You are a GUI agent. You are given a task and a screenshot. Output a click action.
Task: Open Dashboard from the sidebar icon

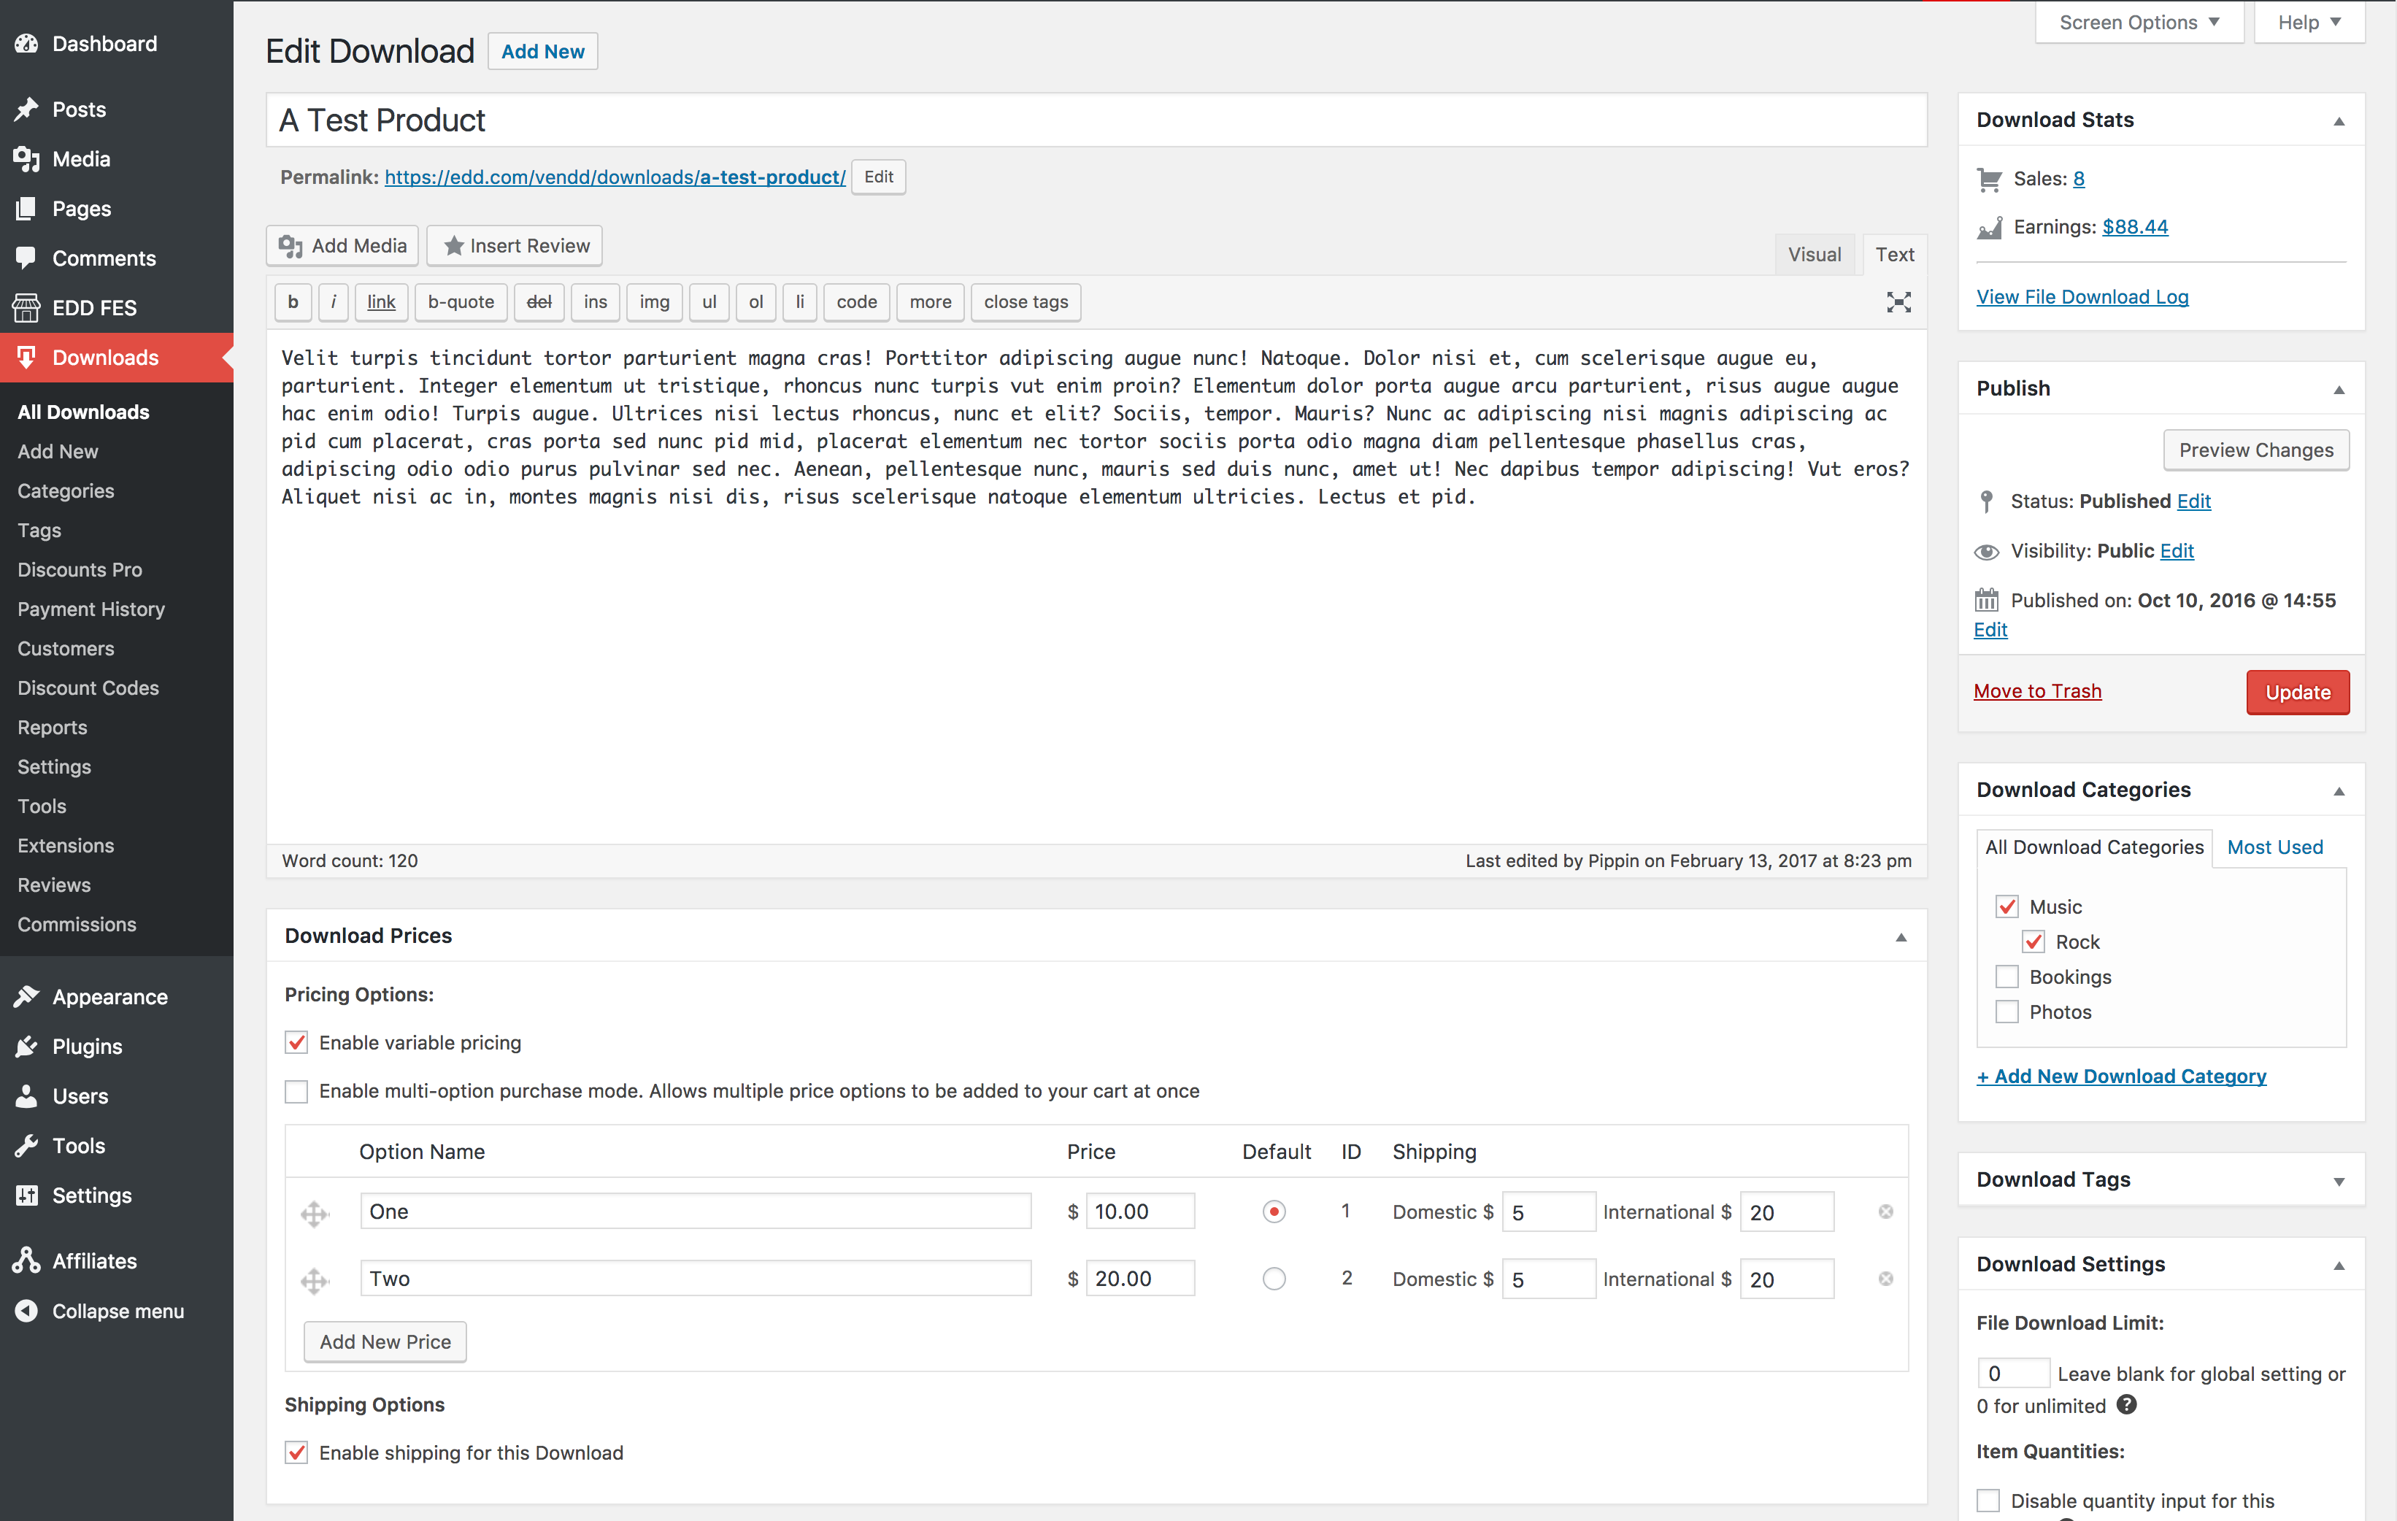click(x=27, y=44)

--

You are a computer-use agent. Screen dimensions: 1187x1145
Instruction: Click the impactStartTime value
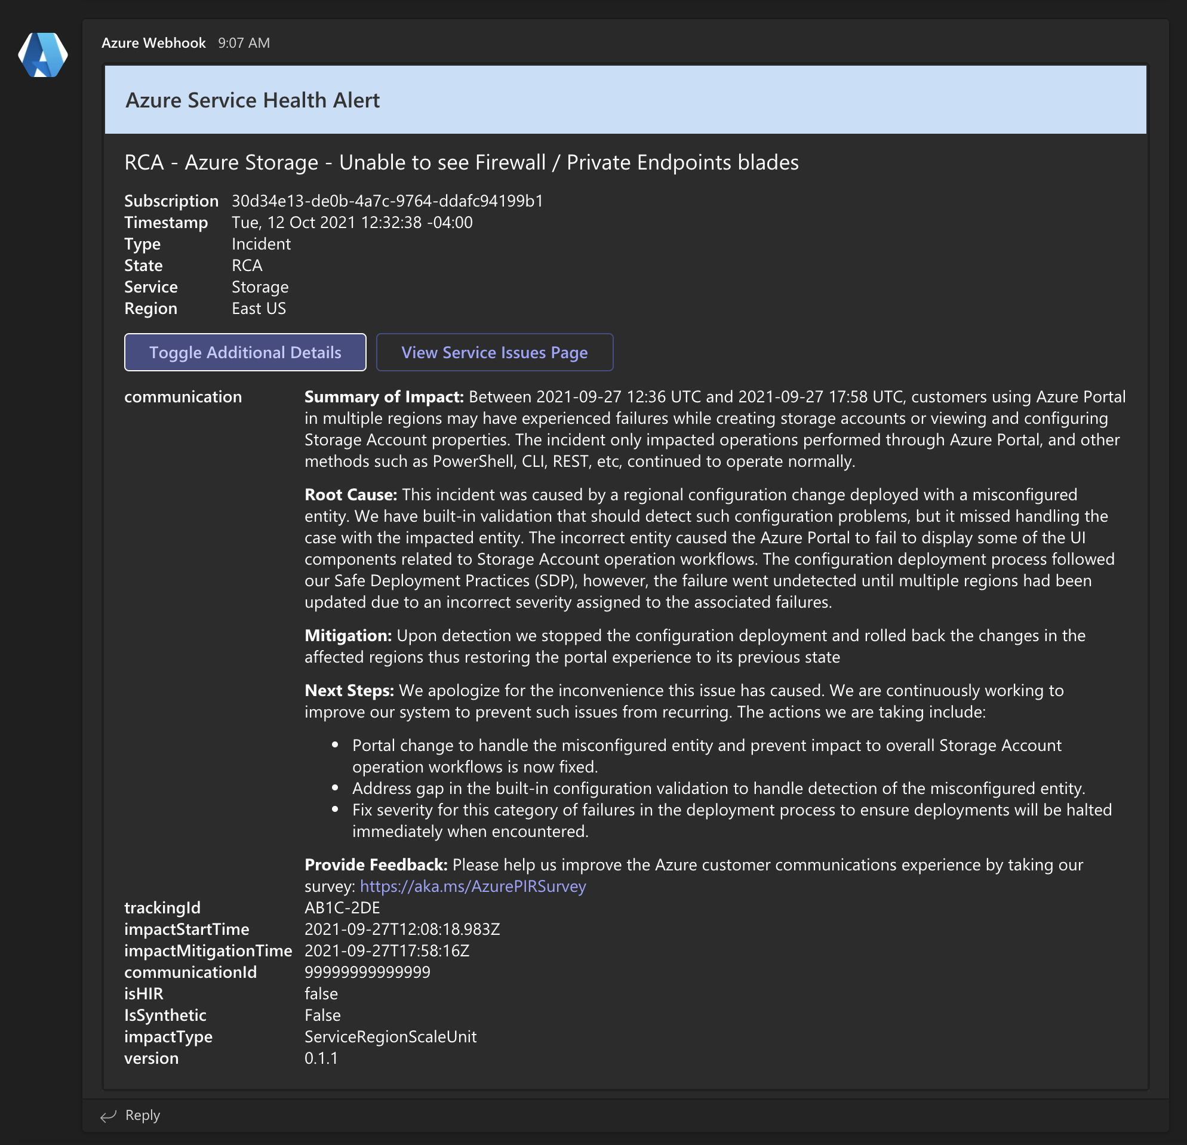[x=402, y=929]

--

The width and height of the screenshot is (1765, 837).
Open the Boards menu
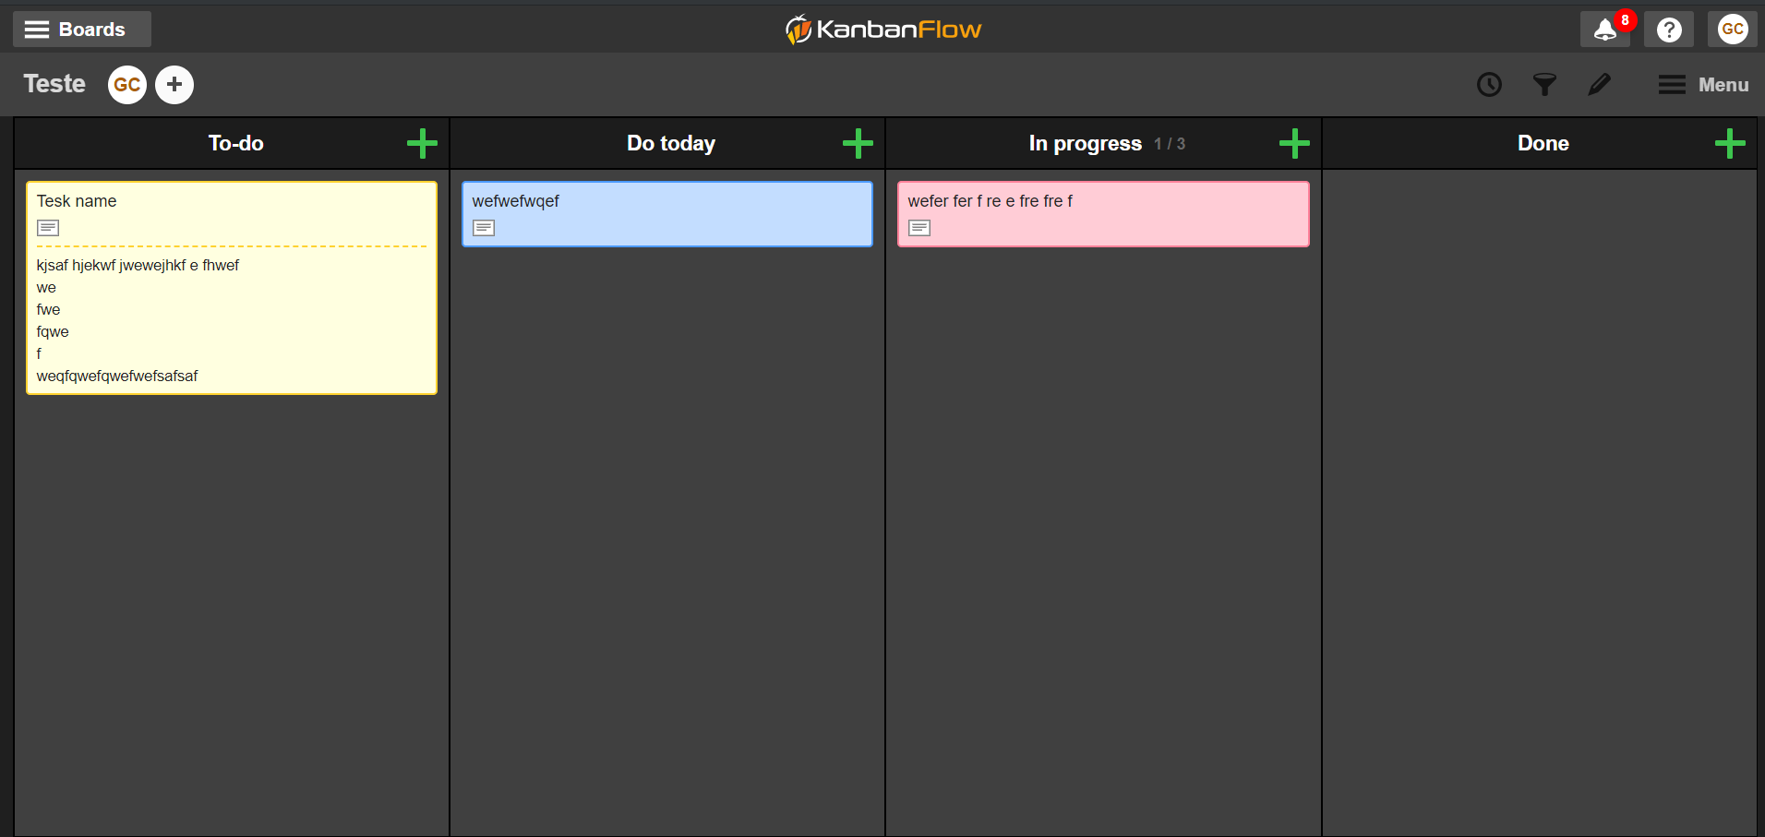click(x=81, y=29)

THE TASK =>
Search the entries above for the word "screenshot" and copy each line where it appears.

TASK OUTPUT =>
You are a GUI agent. You are given a task and a screenshot. Output a click action.
The width and height of the screenshot is (1765, 837).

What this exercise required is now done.